Cunningham felt again that curious impotent bafflement. Stephan had just quoted Patrick Henry’s speech to the House of Burgesses, the famous “Give me liberty or give me death” speech. And Stephan had never seen a revolver until Cunningham showed him one, nor a shotgun save at a distance and in the hands of the farmers about him. None of the Strange People were better informed. Keeping passionately to themselves, it was possible that they would never have seen a pistol if they were ignorant of them before they came mysteriously to these hills. Revolvers are not common in country places, nor are those possessed displayed.

“You see,” said Stephan with a faint smile, “how I was able to spare you for a time. It is likely that we will all soon be dead. And then it does not matter if you know our secret or not.”

“Tell me now,” begged Cunningham. “It will make no difference to you, and it may mean everything——”

Stephan smiled slowly at Maria, who was clinging to Cunningham’s arm as if she feared that at any instant he might be torn away.

“You say you do not know,” he said with a wretched attempt at lightness. “Maria loves you. You would despise her if you knew. Let her be happy as long as may be.” He paused and surveyed the hillside with keen eyes, then added: “We trust you. We might have killed many of that mob already. They were careless. But we have fled before them. We will keep from killing them as long as we can, because you have asked it.”

“Gray will be here!” said Cunningham passionately. “He has promised! Help will come!”

Stephan shrugged his shoulders and gave a low-voiced order in the unknown tongue which the Strangers spoke among themselves.

“Help,” he said in a moment more, and smiled very wearily indeed. “The soldiers will come, no doubt. And then we die indeed. We move now, my son.”

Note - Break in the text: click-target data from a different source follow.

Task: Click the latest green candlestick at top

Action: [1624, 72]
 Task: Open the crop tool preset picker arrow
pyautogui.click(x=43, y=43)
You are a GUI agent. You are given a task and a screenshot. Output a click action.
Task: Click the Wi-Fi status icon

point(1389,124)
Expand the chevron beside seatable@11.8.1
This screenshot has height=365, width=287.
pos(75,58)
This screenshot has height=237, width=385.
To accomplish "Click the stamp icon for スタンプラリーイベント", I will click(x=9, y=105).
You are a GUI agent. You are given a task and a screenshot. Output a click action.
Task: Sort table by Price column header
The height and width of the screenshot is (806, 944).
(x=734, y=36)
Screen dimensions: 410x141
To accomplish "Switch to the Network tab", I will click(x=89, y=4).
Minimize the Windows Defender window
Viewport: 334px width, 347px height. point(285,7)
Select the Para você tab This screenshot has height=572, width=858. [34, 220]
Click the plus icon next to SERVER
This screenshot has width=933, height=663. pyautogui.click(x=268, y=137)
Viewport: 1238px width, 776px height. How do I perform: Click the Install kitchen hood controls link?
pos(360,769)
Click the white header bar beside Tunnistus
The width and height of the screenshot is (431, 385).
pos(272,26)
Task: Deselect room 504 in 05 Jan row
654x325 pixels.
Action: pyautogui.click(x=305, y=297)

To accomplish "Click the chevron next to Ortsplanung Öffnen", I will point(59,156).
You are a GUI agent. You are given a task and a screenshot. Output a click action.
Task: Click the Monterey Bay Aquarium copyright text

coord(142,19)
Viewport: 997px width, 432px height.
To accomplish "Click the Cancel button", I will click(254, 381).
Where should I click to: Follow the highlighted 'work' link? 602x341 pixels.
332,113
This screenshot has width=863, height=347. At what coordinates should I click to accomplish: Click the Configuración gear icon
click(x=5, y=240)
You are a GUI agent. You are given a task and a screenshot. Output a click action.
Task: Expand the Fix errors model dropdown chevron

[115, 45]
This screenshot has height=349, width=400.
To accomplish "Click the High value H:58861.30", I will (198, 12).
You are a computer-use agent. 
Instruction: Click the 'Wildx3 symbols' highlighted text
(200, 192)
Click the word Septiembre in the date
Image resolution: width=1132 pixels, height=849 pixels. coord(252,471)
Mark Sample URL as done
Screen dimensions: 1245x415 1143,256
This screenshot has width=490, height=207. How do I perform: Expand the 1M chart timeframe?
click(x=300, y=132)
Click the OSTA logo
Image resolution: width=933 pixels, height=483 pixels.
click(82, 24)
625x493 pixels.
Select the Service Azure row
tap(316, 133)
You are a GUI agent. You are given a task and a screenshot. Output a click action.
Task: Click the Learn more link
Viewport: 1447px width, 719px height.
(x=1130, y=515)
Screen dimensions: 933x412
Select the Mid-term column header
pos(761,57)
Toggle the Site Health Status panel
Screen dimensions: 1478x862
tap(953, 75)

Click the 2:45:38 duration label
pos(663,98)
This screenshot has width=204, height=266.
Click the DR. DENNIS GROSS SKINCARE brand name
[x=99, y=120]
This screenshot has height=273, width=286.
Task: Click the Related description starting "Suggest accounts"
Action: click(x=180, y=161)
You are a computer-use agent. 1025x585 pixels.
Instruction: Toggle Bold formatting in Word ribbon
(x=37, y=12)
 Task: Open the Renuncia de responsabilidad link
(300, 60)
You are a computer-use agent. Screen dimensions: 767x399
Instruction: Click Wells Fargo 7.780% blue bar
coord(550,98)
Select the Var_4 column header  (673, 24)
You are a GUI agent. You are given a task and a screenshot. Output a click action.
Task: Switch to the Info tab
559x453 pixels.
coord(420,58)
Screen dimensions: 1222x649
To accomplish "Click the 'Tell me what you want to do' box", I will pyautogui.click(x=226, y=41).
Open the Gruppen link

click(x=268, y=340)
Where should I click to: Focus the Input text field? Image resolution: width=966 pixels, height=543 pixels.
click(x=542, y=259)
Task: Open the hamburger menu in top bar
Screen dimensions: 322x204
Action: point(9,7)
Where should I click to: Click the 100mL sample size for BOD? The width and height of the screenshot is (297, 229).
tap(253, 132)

Half a dozen Strangers hovered near Cunningham. They were guards, to prevent his escape at any cost. That they would kill him to keep him from getting away there was no doubt. That they hated him was totally improbable. The faces of all the Strangers wore a settled, fatalistic look. Every one was now clad in the barbaric costume they had worn about the fires the night before, as if they had abandoned all hope of pretending longer that they were of the same sort as the inhabitants of the valleys.